--- STATED EXERCISE ---
Copy the data below word for word, starting at its first line and ending at the line that contains "click(x=81, y=175)", with both of those lines included. Omit the pictures from your copy.

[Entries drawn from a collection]
——
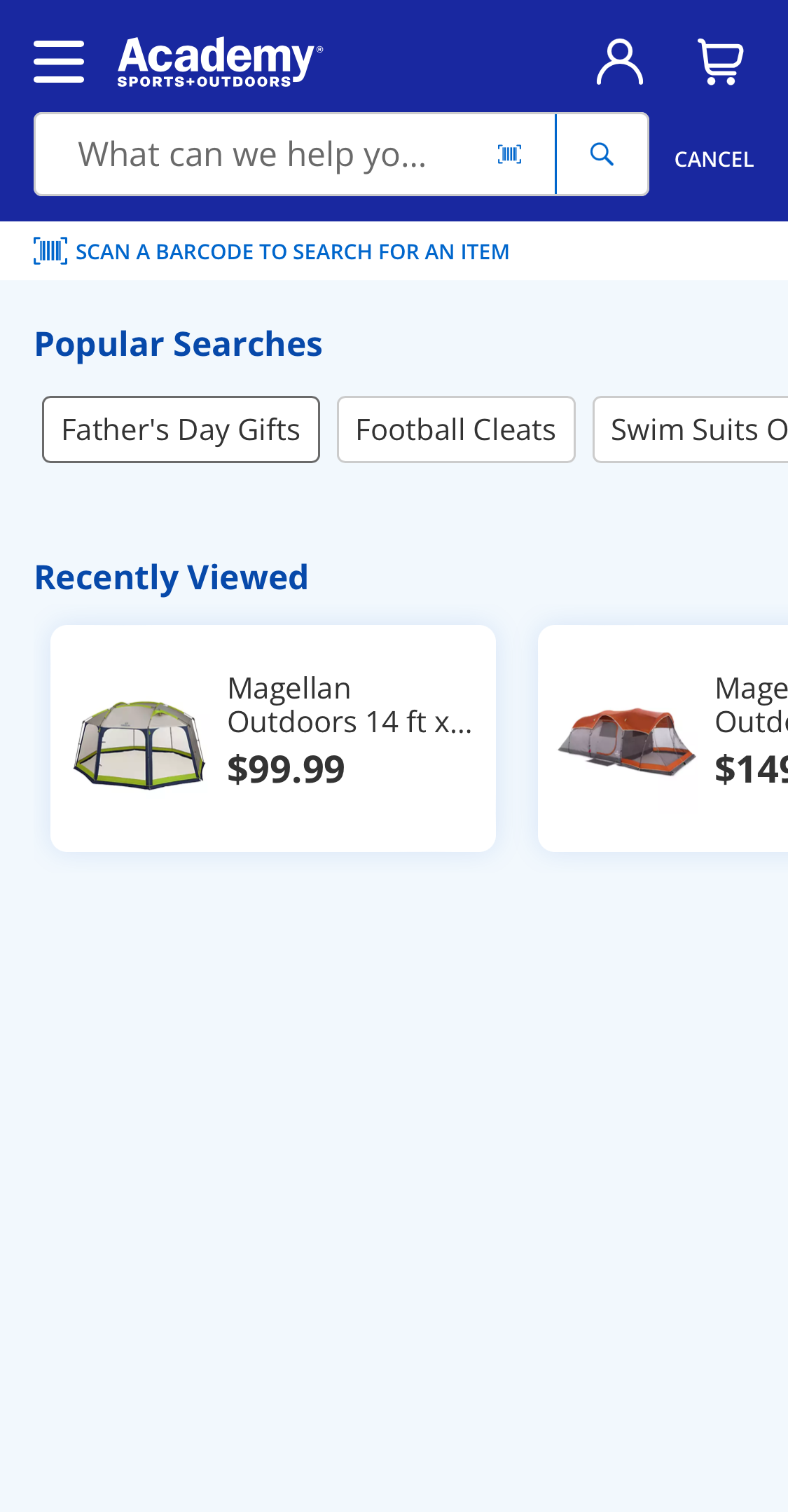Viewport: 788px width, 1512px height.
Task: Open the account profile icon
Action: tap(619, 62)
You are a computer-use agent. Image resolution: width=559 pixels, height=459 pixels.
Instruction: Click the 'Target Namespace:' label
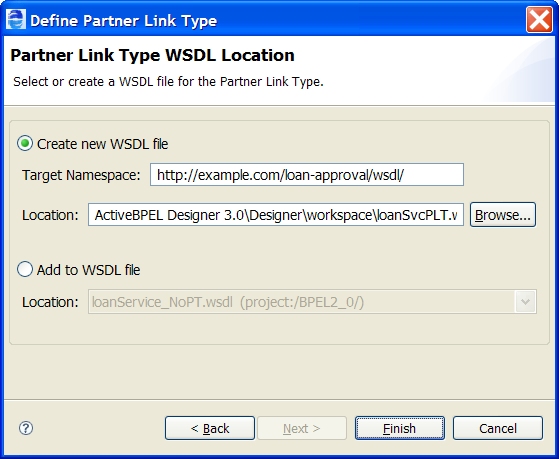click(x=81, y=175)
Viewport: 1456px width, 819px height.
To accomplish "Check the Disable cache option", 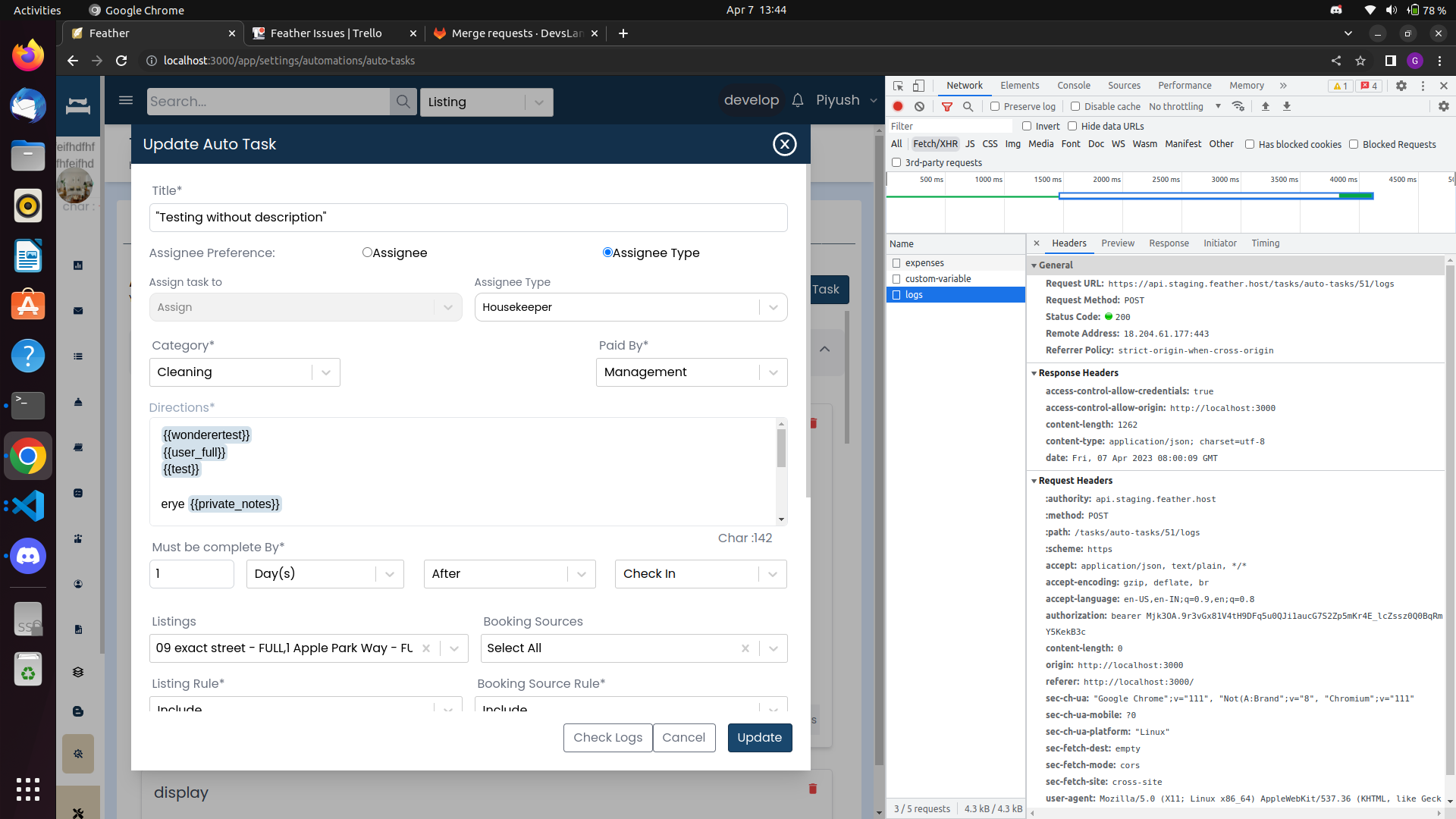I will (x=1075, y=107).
——
--- FULL ANSWER ---
Viewport: 788px width, 1512px height.
Task: Open the account profile icon
Action: tap(619, 62)
You are a computer-use agent. Image resolution: width=559 pixels, height=459 pixels.
Instruction: Click the 'Target Namespace:' label
click(x=81, y=175)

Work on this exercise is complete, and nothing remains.